The close-on-fork flag causes the file descriptor to be closed
atomically in the child process before the child process returns
from fork(). Implement this feature and provide a method to
get/set the close-on-fork flag using fcntl(2).

This functionality was approved by the Austin Common Standards
Revision Group for inclusion in the next revision of the POSIX
standard (see issue 1318 in the Austin Group Defect Tracker).
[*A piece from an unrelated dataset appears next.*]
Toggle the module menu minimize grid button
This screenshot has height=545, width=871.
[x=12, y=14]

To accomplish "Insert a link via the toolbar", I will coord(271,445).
If clone(2) is used to create a child process and the CLONE_FILES
flag is set, then both processes will share the table of file
descriptors and the state of the close-on-fork flag for any
individual file descriptor. If unshare(2) is later used to stop
sharing the file descriptor table, then any file descriptor with
the close-on-fork flag set will be closed in the process that
calls unshare(2).

execve(2) also causes the file descriptor table to be unshared,
so any file descriptor with the close-on-fork flag set will be
closed in the process that calls execve(2).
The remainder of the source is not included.